I walk the length of Water Lane in Holbeck several times a week: it’s the nearest place to my studio for a decent espresso. Every so often for a bit of variety and excitement, I liven up the route with a detour onto the small desolate side roads populated by a few solitary parking meters, and adorned with rampant weeds and an eclectic collection of rubble. I don’t know what I’m looking for when I leave the main highway. I’m driven by natural curiosity, but also because I find this scarred light industrial landscape surprisingly compelling and aesthetically interesting.

 

Payback came in summer 2011 at the intersection of Bath Lane with Holbeck Ginnel: a paradise of massed vibrant colour and floral abundance comprising two extraordinary ‘meadows’ and a variety of ‘borders’. The flowers had emerged from the rubble and concrete  and I was in awe at the power of nature to impose such beauty in such unprepossessing circumstances.

 

One of the meadows had a predominantly yellow-blue theme. The other was a patriotic blaze of blue, red and white. A border tended to red and white. The sheer variety of colour was extraordinary, but on closer inspection you could see that cornflowers were contributing many of the blue hues of delphinium, violet, indigo and sky-blue; poppies accounted for much of the crimson, scarlet, rose and magenta; and asters a lot of yellow. Tucked inbetween the power flowers though are a mass of other smaller plants, all contributing to the textural tapestry which was best observed by walking right up and leaning down to it all.

> **Dataset extract**
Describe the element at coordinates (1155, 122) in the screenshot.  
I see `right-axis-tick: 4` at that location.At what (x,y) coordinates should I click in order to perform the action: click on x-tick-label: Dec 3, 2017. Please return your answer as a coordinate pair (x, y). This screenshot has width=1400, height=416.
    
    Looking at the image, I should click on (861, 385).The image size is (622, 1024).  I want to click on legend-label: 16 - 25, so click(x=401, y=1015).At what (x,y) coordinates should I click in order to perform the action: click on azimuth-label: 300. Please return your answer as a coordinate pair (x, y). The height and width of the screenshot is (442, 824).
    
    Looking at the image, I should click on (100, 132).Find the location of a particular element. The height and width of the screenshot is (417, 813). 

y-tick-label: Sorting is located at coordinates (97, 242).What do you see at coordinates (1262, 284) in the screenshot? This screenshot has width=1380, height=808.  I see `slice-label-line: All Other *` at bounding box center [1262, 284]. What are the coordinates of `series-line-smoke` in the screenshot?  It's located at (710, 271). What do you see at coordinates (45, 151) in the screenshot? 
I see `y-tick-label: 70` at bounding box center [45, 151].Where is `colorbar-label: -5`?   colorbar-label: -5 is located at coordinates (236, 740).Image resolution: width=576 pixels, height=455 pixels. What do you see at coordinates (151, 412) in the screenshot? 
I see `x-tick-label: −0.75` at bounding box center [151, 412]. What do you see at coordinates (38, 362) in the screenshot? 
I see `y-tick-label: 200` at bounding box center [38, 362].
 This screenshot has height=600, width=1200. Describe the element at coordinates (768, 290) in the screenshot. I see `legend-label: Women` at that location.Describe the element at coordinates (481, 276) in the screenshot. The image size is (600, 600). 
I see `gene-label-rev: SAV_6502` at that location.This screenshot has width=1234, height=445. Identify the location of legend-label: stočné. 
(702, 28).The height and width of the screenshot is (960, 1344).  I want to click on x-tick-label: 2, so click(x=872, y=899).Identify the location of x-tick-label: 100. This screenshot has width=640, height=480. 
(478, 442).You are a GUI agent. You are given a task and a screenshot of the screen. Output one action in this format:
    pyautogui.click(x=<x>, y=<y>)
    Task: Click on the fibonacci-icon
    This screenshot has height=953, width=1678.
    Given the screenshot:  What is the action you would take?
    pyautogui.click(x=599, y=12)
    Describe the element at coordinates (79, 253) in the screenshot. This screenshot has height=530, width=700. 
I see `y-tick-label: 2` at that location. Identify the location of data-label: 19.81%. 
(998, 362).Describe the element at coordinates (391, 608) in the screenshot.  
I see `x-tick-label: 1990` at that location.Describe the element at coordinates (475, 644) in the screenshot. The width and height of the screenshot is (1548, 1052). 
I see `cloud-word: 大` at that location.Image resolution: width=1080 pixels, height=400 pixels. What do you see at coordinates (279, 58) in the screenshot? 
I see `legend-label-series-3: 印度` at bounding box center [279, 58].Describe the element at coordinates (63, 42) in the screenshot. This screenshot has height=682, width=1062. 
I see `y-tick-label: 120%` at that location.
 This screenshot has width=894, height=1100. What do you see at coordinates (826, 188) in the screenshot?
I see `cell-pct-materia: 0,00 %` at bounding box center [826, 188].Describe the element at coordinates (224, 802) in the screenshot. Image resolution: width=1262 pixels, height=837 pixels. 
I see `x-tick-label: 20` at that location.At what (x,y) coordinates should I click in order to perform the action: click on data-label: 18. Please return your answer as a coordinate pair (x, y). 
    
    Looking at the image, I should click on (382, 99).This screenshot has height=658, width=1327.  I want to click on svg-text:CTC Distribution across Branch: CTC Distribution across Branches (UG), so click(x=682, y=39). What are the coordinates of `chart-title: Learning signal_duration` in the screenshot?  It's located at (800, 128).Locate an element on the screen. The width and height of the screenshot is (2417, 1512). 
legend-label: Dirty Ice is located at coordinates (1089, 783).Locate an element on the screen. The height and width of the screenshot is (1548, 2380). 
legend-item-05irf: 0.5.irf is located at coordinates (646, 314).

> **Exercise prompt**
Answer these from the text on the Holbeck flowers:
(a) What does the writer walk along Water Lane to get?
(b) At which intersection did the flowers appear?
(c) Which flower supplied much of the yellow?
Nothing in the rows is needed here.

> **Your solution**
(a) A decent espresso
(b) Bath Lane with Holbeck Ginnel
(c) Asters